Basically, any time I think about Him in a context other than Him wanting my obedience, I run the risk of tears.

So I often choose not to run the risk. Crying is exhausting. I don't have time for it.

I have stuff to do. Emails to send, lists to make, reports to type, people to call, an apartment to rent, people to pray for, stuff to take to Goodwill, things to think about.

I have an appearance of peace and joy to maintain, for Pete's sake! Crying makes that messy! People are watching.

The good news is, I guess, that yesterday was the first time in a long time that I cried, and let myself keep going, and didn't get mad at myself for it. I suppose that's a growth moment. A watershed moment. Get it? Watershed. Tears, wet, water--stay with me here.

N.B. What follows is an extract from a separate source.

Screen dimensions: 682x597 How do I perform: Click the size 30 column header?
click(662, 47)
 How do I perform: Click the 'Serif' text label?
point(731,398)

That's my prayer for the moment to Him--stay with me, here. Don't let me run off. Don't let me keep everything tidy and clean, 'cause I can do it, and not in a good way. I have something ugly in me that is capable of turning emotions off and on like a faucet. I discovered it in late 1990, and I have had enough experience with it that it scares me to death. I have it in me to be a machine. I have joked that if I were not Christian, I would be so Utilitarian it would be horrid. But I'm not really kidding. It's in there, and there have been times in my life where the emotional faucet was off, and I found it was easier and easier to let it stay that way, or to flip back and forth between what I decided I would care about and what I would not, as it was convenient for me.

My keep-it-clean, emotional give-a-hoot-don't-pollute theory (actually, I think I should say, practice) does not make me a better person. It does not draw me to God. It does nothing for my soul or spirit. Except maybe shrink it.

In short, me keeping me clean and tidy and hospital-cornered makes a mess.

God in his sweet timing, let me run into the same person yesterday who prayed for me back on May 16. She's the same sister to whom I made some of my statements about dislike of crying about 3 months ago. I told her I wanted to know more about grace and be closer to Him without crying.

She laughed at me. In a good, you-gotta-be-kidding-honey kind of way. Actually, that's exactly what she said at the time. And yesterday, it was like just being able to talk with her was a reminder of that, and the tears started a couple hours later. It was a thorough mix of grief, joy, excitement, weariness, anticipation, trust, awe, release...good and messy. I told her she shakes my tidy little snow globe world every time I see her. Praise the Lord for that.

I think I decided my problem is that I am actually on the verge of tears all the time, so I don't let my heart wander over there, where that happens, 'cause I'd never do anything but cry. Never do anything but not have charge of my own responses and abilities and learning and appearance and and and...

Sounds like a "my power is perfected in weakness" life may be possible after all. I think it's not an optional approach to Him, the fullness of Him, the person of Him. If I want more than fire insurance, I have a feeling this is the only road.